Write out all of the data below, every line, word for word.

Item coordinate data:
==========

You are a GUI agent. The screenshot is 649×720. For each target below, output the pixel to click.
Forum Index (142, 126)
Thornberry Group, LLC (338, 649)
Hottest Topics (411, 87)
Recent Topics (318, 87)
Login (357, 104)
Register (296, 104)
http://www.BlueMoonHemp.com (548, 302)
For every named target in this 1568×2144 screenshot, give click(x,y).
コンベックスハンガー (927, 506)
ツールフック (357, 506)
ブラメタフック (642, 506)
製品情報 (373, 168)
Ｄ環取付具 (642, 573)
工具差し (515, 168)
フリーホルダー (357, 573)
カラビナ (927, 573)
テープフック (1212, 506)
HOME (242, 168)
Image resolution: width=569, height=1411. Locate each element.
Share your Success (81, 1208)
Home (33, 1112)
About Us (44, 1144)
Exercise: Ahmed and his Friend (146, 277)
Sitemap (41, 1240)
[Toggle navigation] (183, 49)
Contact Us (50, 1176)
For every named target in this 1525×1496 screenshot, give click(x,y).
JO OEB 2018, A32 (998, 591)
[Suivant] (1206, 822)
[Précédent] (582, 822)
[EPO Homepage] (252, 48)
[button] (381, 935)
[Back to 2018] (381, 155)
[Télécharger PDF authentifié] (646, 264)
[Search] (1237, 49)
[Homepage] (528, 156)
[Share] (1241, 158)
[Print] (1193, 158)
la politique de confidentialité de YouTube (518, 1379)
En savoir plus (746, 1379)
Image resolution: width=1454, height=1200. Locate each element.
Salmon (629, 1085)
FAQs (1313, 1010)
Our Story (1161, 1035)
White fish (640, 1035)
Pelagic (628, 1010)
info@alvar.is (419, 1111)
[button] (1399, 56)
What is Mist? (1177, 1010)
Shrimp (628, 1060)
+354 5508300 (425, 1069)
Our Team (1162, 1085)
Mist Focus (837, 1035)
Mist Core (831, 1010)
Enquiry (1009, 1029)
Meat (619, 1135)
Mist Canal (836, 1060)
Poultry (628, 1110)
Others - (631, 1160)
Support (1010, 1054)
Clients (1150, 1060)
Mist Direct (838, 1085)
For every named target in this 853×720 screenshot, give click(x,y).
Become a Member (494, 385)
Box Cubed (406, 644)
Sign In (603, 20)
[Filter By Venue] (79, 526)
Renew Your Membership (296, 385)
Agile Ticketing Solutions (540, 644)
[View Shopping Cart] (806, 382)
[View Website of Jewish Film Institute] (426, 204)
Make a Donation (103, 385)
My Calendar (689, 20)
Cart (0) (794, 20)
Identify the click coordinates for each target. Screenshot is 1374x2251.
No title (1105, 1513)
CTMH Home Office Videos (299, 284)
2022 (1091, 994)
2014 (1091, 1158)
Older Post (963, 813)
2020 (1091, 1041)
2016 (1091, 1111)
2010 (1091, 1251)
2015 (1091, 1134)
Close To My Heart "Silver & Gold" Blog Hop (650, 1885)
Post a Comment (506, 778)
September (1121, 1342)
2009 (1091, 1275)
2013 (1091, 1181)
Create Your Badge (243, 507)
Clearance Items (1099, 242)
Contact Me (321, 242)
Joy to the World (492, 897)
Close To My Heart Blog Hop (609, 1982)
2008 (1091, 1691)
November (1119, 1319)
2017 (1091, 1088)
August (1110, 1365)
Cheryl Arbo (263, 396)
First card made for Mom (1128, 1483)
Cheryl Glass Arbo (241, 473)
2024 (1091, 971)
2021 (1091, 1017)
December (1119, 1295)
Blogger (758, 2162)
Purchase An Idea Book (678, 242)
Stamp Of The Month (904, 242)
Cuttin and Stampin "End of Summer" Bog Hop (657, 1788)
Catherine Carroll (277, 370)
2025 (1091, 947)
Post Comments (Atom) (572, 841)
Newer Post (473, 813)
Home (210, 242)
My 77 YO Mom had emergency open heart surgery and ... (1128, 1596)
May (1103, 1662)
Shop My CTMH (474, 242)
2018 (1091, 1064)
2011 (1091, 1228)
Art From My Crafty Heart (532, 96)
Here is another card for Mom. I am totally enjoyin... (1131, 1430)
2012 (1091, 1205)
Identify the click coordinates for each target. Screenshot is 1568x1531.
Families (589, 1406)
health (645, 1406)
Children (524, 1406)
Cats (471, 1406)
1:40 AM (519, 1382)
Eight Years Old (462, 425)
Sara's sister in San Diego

==========

#### Task answer
You are a GUI agent. The screenshot is 649×720. For each target below, output the pixel to click.
Forum Index (142, 126)
Thornberry Group, LLC (338, 649)
Hottest Topics (411, 87)
Recent Topics (318, 87)
Login (357, 104)
Register (296, 104)
http://www.BlueMoonHemp.com (548, 302)
For every named target in this 1568×2144 screenshot, give click(x,y).
コンベックスハンガー (927, 506)
ツールフック (357, 506)
ブラメタフック (642, 506)
製品情報 (373, 168)
Ｄ環取付具 (642, 573)
工具差し (515, 168)
フリーホルダー (357, 573)
カラビナ (927, 573)
テープフック (1212, 506)
HOME (242, 168)
Image resolution: width=569, height=1411. Locate each element.
Share your Success (81, 1208)
Home (33, 1112)
About Us (44, 1144)
Exercise: Ahmed and his Friend (146, 277)
Sitemap (41, 1240)
[Toggle navigation] (183, 49)
Contact Us (50, 1176)
For every named target in this 1525×1496 screenshot, give click(x,y).
JO OEB 2018, A32 (998, 591)
[Suivant] (1206, 822)
[Précédent] (582, 822)
[EPO Homepage] (252, 48)
[button] (381, 935)
[Back to 2018] (381, 155)
[Télécharger PDF authentifié] (646, 264)
[Search] (1237, 49)
[Homepage] (528, 156)
[Share] (1241, 158)
[Print] (1193, 158)
la politique de confidentialité de YouTube (518, 1379)
En savoir plus (746, 1379)
Image resolution: width=1454, height=1200. Locate each element.
Salmon (629, 1085)
FAQs (1313, 1010)
Our Story (1161, 1035)
White fish (640, 1035)
Pelagic (628, 1010)
info@alvar.is (419, 1111)
[button] (1399, 56)
What is Mist? (1177, 1010)
Shrimp (628, 1060)
+354 5508300 (425, 1069)
Our Team (1162, 1085)
Mist Focus (837, 1035)
Mist Core (831, 1010)
Enquiry (1009, 1029)
Meat (619, 1135)
Mist Canal (836, 1060)
Poultry (628, 1110)
Others - (631, 1160)
Support (1010, 1054)
Clients (1150, 1060)
Mist Direct (838, 1085)
For every named target in this 853×720 screenshot, give click(x,y).
Become a Member (494, 385)
Box Cubed (406, 644)
Sign In (603, 20)
[Filter By Venue] (79, 526)
Renew Your Membership (296, 385)
Agile Ticketing Solutions (540, 644)
[View Shopping Cart] (806, 382)
[View Website of Jewish Film Institute] (426, 204)
Make a Donation (103, 385)
My Calendar (689, 20)
Cart (0) (794, 20)
Identify the click coordinates for each target. Screenshot is 1374x2251.
No title (1105, 1513)
CTMH Home Office Videos (299, 284)
2022 (1091, 994)
2014 (1091, 1158)
Older Post (963, 813)
2020 (1091, 1041)
2016 (1091, 1111)
2010 (1091, 1251)
2015 (1091, 1134)
Close To My Heart "Silver & Gold" Blog Hop (650, 1885)
Post a Comment (506, 778)
September (1121, 1342)
2009 (1091, 1275)
2013 (1091, 1181)
Create Your Badge (243, 507)
Clearance Items (1099, 242)
Contact Me (321, 242)
Joy to the World (492, 897)
Close To My Heart Blog Hop (609, 1982)
2008 (1091, 1691)
November (1119, 1319)
2017 (1091, 1088)
August (1110, 1365)
Cheryl Arbo (263, 396)
First card made for Mom (1128, 1483)
Cheryl Glass Arbo (241, 473)
2024 (1091, 971)
2021 (1091, 1017)
December (1119, 1295)
Blogger (758, 2162)
Purchase An Idea Book (678, 242)
Stamp Of The Month (904, 242)
Cuttin and Stampin "End of Summer" Bog Hop (657, 1788)
Catherine Carroll (277, 370)
2025 (1091, 947)
Post Comments (Atom) (572, 841)
Newer Post (473, 813)
Home (210, 242)
My 77 YO Mom had emergency open heart surgery and ... (1128, 1596)
May (1103, 1662)
Shop My CTMH (474, 242)
2018 (1091, 1064)
2011 (1091, 1228)
Art From My Crafty Heart (532, 96)
Here is another card for Mom. I am totally enjoyin... (1131, 1430)
2012 (1091, 1205)
Identify the click coordinates for each target. Screenshot is 1568x1531.
Families (589, 1406)
health (645, 1406)
Children (524, 1406)
Cats (471, 1406)
1:40 AM (519, 1382)
Eight Years Old (462, 425)
Sara's sister in San Diego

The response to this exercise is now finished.